Stored items:
::::::::
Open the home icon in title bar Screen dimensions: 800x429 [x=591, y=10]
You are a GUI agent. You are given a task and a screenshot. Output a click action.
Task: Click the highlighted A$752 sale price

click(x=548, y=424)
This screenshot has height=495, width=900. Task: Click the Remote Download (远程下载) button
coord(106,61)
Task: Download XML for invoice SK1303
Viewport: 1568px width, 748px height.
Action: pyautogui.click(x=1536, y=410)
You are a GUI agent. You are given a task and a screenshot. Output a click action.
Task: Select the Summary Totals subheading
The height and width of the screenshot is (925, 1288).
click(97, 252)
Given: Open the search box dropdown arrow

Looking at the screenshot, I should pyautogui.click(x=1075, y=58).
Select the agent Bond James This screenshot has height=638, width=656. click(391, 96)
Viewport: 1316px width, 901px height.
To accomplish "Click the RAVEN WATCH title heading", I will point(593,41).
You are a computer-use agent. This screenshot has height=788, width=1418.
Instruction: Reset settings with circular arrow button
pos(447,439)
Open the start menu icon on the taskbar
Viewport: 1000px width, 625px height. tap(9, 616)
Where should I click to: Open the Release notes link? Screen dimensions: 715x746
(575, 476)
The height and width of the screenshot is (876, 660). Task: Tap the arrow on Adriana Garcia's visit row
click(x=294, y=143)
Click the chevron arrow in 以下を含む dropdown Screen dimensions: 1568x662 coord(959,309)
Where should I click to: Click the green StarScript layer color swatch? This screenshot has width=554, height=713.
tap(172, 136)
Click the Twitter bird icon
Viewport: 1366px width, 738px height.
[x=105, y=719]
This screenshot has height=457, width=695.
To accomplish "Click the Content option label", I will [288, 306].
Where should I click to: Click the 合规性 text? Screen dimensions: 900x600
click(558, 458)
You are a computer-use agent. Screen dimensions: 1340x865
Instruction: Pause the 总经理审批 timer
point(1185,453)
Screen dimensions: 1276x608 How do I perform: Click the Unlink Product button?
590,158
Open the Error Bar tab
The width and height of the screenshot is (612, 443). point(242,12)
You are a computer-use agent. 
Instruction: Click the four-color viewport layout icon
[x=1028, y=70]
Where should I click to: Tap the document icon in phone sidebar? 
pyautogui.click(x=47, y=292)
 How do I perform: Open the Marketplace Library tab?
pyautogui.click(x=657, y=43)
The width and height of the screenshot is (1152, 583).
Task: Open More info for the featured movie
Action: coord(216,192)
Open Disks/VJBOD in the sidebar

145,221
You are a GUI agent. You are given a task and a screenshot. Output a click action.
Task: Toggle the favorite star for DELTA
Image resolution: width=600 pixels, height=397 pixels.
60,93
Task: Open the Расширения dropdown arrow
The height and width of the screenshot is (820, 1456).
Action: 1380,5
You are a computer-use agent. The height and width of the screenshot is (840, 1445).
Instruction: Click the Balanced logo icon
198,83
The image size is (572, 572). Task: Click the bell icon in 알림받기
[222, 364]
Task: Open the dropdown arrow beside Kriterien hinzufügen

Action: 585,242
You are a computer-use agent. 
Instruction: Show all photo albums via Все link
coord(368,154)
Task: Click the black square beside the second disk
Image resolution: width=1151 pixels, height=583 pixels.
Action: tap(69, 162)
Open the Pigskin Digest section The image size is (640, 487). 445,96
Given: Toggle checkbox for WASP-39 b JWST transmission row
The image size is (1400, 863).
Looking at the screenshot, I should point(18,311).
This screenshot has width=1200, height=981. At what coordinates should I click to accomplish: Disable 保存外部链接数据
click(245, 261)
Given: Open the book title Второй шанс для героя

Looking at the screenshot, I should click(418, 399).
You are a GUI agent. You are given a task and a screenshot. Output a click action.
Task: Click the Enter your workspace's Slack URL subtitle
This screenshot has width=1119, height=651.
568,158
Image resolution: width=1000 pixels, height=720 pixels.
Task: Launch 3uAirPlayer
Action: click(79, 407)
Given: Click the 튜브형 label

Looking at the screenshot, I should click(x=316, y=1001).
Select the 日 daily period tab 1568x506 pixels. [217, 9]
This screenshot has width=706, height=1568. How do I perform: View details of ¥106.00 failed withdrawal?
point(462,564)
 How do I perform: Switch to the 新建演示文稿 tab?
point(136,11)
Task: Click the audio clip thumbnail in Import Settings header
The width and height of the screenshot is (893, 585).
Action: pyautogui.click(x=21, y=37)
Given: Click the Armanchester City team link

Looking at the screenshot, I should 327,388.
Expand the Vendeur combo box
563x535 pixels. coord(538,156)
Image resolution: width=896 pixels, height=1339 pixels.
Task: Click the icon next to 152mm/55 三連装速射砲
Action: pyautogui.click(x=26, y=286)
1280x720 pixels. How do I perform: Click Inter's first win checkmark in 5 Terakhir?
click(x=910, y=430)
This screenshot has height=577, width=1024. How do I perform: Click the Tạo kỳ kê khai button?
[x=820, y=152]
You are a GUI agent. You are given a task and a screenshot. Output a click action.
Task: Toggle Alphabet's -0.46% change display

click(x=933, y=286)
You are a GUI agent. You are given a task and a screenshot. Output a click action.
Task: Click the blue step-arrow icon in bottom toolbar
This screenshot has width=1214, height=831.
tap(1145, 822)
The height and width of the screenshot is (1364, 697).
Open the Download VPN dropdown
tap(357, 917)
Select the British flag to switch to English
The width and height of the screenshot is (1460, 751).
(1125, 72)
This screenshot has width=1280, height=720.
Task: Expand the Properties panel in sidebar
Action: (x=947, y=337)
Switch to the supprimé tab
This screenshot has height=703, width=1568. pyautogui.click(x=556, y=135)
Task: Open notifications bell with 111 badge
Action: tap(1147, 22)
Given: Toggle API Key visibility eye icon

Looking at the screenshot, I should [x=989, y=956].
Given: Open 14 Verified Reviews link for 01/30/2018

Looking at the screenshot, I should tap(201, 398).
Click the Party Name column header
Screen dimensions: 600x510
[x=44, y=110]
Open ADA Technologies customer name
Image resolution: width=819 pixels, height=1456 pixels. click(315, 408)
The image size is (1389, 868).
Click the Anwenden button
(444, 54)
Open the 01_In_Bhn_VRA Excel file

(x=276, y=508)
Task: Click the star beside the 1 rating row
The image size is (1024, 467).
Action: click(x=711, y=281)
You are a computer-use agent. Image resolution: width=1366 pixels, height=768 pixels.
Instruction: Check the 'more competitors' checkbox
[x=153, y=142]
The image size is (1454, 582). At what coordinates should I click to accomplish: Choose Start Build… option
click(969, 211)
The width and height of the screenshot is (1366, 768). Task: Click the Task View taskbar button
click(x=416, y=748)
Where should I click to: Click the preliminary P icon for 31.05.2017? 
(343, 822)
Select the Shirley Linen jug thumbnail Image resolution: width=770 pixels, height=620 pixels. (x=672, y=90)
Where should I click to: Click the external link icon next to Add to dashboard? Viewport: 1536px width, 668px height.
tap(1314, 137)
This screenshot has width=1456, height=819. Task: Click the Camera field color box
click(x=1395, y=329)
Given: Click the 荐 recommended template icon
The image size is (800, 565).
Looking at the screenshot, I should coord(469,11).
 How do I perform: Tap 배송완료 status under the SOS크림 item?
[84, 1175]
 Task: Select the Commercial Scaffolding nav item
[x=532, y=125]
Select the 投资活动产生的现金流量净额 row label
::::::::
Instructions for the task: Read through the entries above and copy each line that has the string "thumbnail" in it.

Exercise solution:
Task: Click the audio clip thumbnail in Import Settings header
Select the Shirley Linen jug thumbnail Image resolution: width=770 pixels, height=620 pixels. (x=672, y=90)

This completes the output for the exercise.